Шрифт:
Интервал:
Закладка:
Как-то я проснулся среди ночи и решил (с ходу) – надо убираться. Уехать до рассвета. Нелегкое решение: я прожил здесь два года, и меня не прельщала перспектива – вот так вдруг – стать бесприютным. Бесприютным с двумя здоровенными псами и не приученной к клетке чуднóй птицей. Тем не менее я набил машину вещами; выглядела она что твой рог изобилия на колесах: из окон торчали туфли, книги, удочки; упихнув в несколько толчков барахло, я ухитрился втиснуть псов. А вот для Лолы места не осталось. Ей пришлось примоститься на моем плече – устройство далеко не идеальное: Лола была пассажиром нервным, и стоило мне резко повернуть или крутануть машину, как она клекотала или испражнялась.
Через Мессинский пролив, через Калабрию мы двинулись к Неаполю, к Риму. Такое путешествие приятно воскресить в памяти: порой, в полудреме, передо мной проносятся его картины.

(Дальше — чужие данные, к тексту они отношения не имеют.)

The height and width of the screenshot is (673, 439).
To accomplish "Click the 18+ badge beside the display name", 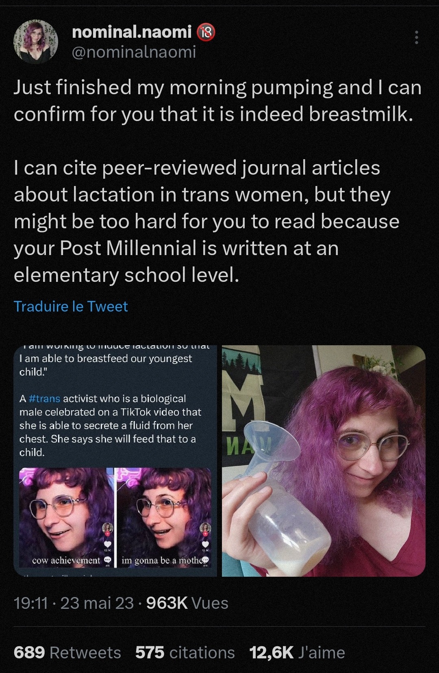I will tap(206, 32).
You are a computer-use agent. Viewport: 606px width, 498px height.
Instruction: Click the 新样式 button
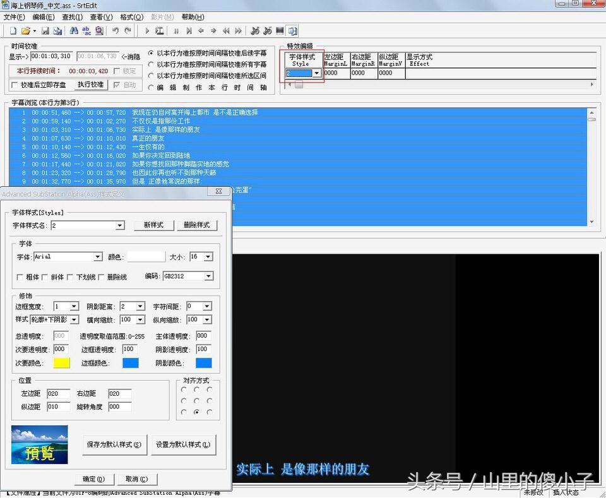click(153, 225)
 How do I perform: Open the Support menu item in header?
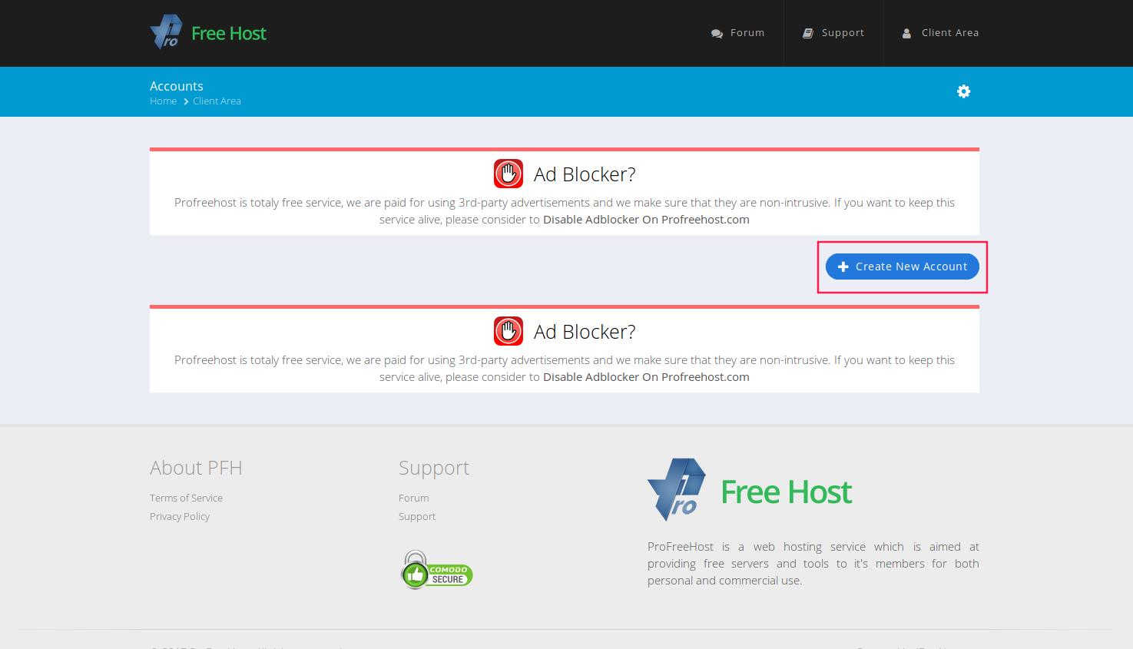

Привал в калабрийских горах, неприветливое синее небо, козье стадо внизу, ласкающее слух слабое попискиванье пастушьей дудочки – и Лола, заглатывающая хлебные крошки, вымоченные в красном вине. Или мыс Палинуро, глухой, окаймленный лесом калабрийский берег, где, когда мы грелись под еще теплым октябрьским солнцем, из чащи выскочил кабан, по-видимому намереваясь на нас наброситься. Никто, кроме меня, не запаниковал – я бросился в море. Псы не отступили, не отступила и Лола, она хлопала крыльями, подбадривала псов хриплым карканьем; сообща они загнали кабана назад в лес. В тот же день к вечеру мы добрались до руин Пестума: лучезарный вечер, небо – точно еще одно море, месяц – точно корабль на якоре, качающийся в звездистой бухте, повсюду – куда ни глянь – блесткий от лунного света мрамор, разрушенные храмы давно прошедших времен. Мы спали на берегу, вплотную подступавшем к развалинам; вернее, спали они, Лола и псы. Меня изводили комары и мысли о конечности жизни.
Мы решили провести зиму в Риме, для начала сняли номер в гостинице (через пять дней администрация выставила нас, хотя гостиница была далеко не перворазрядная), затем квартиру в доме № 33 на виа Маргутта, узкой улочке, которую часто писали посредственные художники; славилась она тем, что ее населяли полчища бесхозных кошек – они ютились в заросших внутренних двориках и питались милостями выживших из ума старух, хрычовок, ежедневно обходивших кошачьи дебри, волоча за собой мешки с объедками.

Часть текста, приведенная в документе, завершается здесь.